I believe what Russell was stating was that we not only need to nourish our bodies, we also need to tend to our minds as well. We must be careful not to sink into monotony, because when we do we tend to fall back to the base instincts of operating on routine rather than using our minds. When this happens we risk starving ourselves intellectually. The whole basis of philosophy is that there is no right answer, philosophers debate and never come to any real conclusion. Basically the foundation of philosophy is the opinion of one or many, and when an answer has been validated, it shifts from opinion into fact.
Once it becomes a fact, it falls into the science of facts vs falsehoods. One example would be the original thought of the sun revolving around the earth, at the time that was a Fact. After much research it became disputed and opinionated. Now, everyone knows for a fact that the Earth is revolving around the sun instead of vice-versa Is there a God? This question will remain insoluble because science cannot prove or disprove the existence of a higher power. Is there intelligent life in out there? This chance of this question being answered is relatively higher than the previous.
But currently it is insoluble due to a lack of interest in that field. Is there an afterlife? This will be insoluble because it is impossible to discern due to it being impossible without experiencing it first-hand. What is the meaning of life? This question (for some reason) is on many peoples minds, but to most it will remain a mystery. When is the end? This day and age seems to be riddled with people who are doomsayers, who think they can see the apocalypse approaching. But in truth, no one knows how it will end, its all speculation.
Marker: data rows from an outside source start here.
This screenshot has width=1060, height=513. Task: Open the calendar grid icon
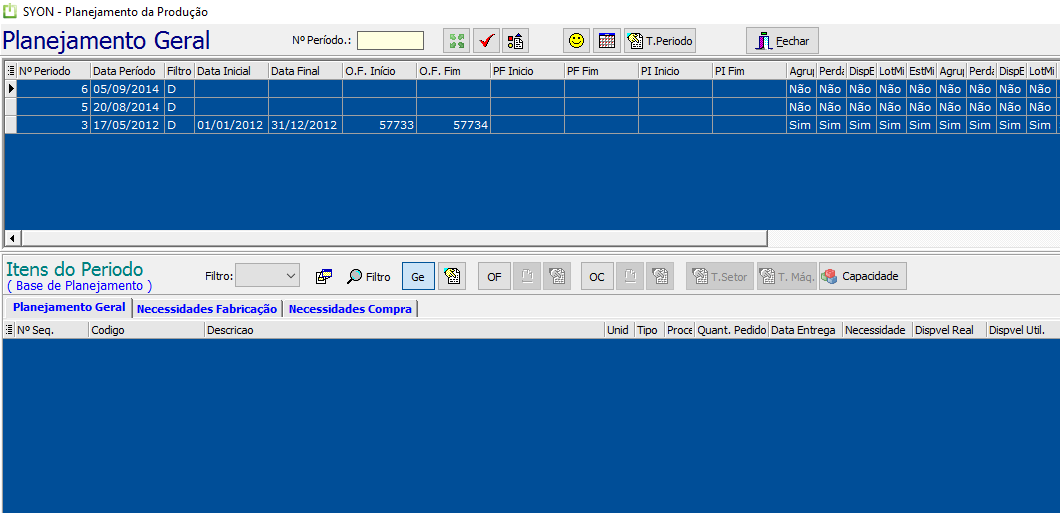(x=606, y=41)
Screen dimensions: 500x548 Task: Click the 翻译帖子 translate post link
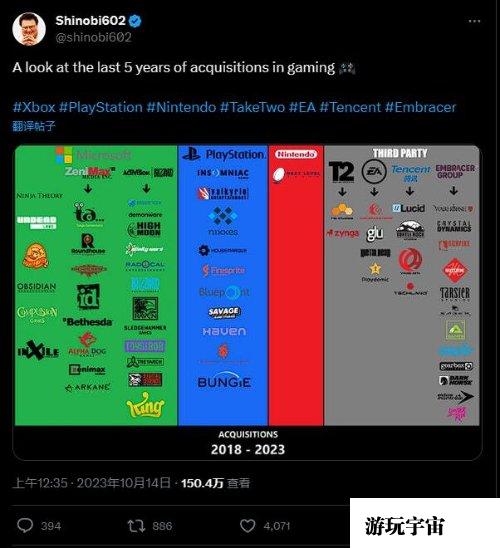34,126
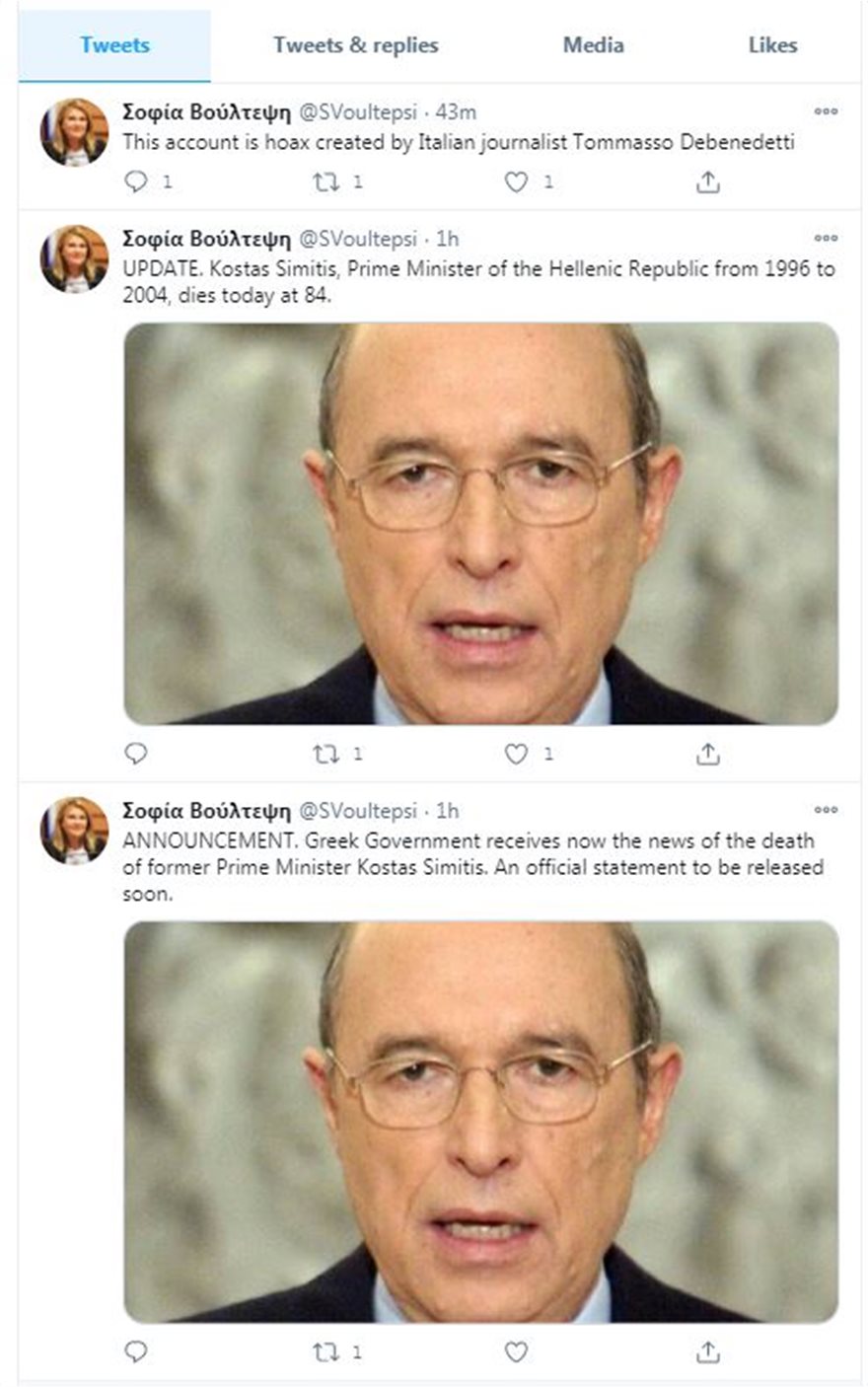
Task: Retweet the hoax account tweet
Action: click(326, 182)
To me it sounds like Russell is attempting to explain that the journey through life tends to wear on most people, until they just shuffle from one day to the next, from “cradle to grave”. They ask no questions, have no wonderment at life’s mysteries, and are content to take things at “face value”. For those of us who look at life and question what they experience or see, it leads to discussions with others, which sometimes leads to conclusions. The apple falling on Newtons head (be it a metaphorical or a literal) led to the question of gravity and how it effects objects.
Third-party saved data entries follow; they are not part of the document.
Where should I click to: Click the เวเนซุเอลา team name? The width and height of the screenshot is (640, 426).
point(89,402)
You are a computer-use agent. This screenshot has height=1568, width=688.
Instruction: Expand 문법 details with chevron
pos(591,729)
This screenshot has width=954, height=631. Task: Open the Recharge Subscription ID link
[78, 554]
Despite this question leading into a purely scientific/mathematical field, I still believe it was a philosophic question, as I am sure Newton discussed his ideas with his colleagues. This being said, I believe Aristotle said “The unexamined life is not worth living. ” because to accept things that you see without question leads you down a very simplistic path with no knowledge gained, whereas a life full of questions and curiosities can open up doors, not just in an individuals life but in the lives of all mankind. It is this difference that makes a life worth living.
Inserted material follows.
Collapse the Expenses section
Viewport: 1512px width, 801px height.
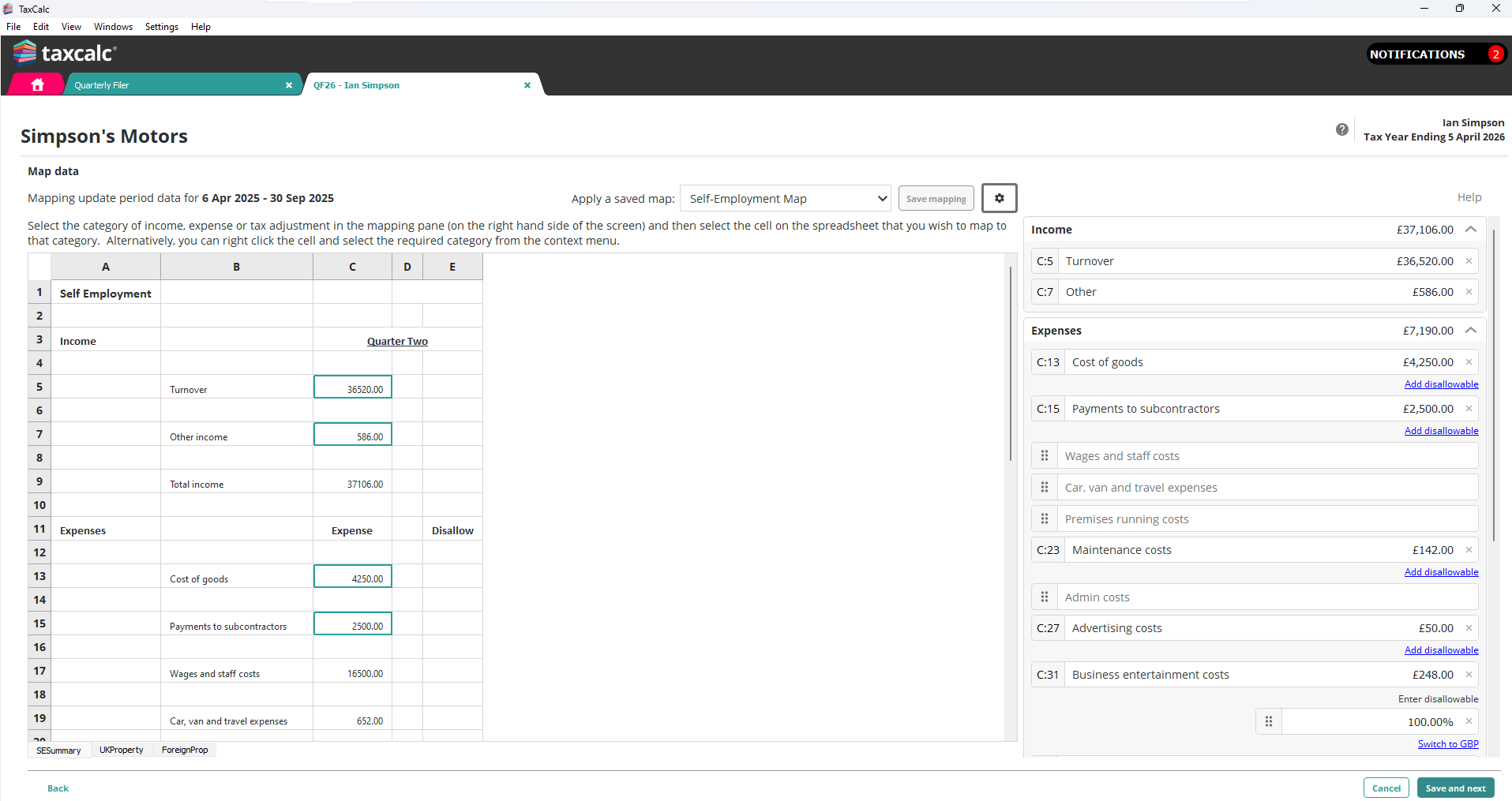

In my opinion, Russell believed that a life boxed in by religious or political restraints on free thinkers stifles not only the individual, but humanity as a whole. The questions we pose to ourselves and others have potentially world changing effects, whether they be for good or bad. Comparing Bertrand Russell to Perictione is the common comparison of yin and yang. Bertrand seems like he wants the questions encountered through life to remain insoluble while Perictione speaks as if he wants to break down everything to its basic components and discover the truth in how they operate.
The reason why I am studying philosophy is truly to cure me of my narcissism, things are very black and white to me and it is hard to see any shades of gray between the two. To me there is right and wrong, facts and fallacies, despite the fact that life and all things contained therein are rarely so simple. If I can break myself of this pattern of feeling like my opinion is superior to others then I feel like I can grow intellectually.